Work item.
In the records below, which lines include "computer"? Copy them.

Data extracted from a collection.
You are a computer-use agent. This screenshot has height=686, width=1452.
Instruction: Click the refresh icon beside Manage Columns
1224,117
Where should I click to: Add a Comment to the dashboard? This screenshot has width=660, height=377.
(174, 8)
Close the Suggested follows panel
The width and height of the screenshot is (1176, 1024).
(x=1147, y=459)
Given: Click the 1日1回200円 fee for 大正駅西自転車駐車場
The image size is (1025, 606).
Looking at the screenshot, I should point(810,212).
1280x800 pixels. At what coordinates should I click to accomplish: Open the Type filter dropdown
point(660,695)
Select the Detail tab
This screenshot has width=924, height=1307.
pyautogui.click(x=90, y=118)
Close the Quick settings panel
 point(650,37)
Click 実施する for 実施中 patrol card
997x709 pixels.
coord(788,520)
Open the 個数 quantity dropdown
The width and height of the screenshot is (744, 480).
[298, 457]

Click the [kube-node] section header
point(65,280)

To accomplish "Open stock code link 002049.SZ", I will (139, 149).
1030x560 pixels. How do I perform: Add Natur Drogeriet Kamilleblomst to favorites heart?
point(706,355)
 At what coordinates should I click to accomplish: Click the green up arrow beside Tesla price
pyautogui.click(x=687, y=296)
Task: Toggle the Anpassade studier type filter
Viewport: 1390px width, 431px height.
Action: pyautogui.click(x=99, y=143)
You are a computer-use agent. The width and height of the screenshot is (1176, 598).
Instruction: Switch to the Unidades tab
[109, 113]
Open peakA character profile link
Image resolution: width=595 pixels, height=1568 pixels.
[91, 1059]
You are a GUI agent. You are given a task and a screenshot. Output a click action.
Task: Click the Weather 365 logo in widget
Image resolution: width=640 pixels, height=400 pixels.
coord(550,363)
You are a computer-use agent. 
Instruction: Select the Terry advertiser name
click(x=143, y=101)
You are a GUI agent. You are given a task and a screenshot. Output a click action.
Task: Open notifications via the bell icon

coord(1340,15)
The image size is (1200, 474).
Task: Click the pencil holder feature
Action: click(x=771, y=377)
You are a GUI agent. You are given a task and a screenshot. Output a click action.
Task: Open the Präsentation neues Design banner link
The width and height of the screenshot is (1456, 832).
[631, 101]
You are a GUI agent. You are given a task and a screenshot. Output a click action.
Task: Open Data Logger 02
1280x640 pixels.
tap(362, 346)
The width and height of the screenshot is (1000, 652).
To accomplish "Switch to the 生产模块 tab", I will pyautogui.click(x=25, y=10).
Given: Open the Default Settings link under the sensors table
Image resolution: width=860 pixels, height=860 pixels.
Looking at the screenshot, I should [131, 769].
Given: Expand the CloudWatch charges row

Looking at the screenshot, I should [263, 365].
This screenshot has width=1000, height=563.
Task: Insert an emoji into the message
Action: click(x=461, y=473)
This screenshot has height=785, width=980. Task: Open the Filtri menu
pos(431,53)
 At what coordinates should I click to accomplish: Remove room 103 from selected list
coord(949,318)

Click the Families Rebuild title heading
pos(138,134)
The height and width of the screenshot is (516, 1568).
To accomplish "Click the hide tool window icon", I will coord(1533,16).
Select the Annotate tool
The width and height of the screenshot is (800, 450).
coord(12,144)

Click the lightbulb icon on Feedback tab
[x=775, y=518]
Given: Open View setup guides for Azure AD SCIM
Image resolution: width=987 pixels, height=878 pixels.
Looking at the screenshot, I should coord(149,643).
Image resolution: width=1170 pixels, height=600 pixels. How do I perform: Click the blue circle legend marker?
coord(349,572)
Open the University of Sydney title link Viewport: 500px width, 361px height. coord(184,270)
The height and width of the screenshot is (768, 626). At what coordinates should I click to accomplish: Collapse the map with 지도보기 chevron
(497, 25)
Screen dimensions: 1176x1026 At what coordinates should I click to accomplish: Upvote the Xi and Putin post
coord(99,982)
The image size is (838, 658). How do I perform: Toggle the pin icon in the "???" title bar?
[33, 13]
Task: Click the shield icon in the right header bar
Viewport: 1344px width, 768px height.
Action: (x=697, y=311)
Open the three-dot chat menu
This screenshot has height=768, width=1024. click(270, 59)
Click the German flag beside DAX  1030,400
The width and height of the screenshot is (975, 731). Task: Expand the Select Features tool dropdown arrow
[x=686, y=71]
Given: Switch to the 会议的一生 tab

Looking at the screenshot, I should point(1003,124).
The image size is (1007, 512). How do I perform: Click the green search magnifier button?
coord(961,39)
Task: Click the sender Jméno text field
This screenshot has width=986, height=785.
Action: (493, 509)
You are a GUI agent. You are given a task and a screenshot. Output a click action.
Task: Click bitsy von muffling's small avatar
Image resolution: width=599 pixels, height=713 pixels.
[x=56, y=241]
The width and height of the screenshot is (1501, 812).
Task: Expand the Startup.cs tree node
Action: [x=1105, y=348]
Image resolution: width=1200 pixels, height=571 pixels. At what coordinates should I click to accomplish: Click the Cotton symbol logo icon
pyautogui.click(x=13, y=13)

Solution to this problem.
You are a computer-use agent. This screenshot has height=686, width=1452.
You are a computer-use agent. The width and height of the screenshot is (1176, 598).
You are a computer-use agent. 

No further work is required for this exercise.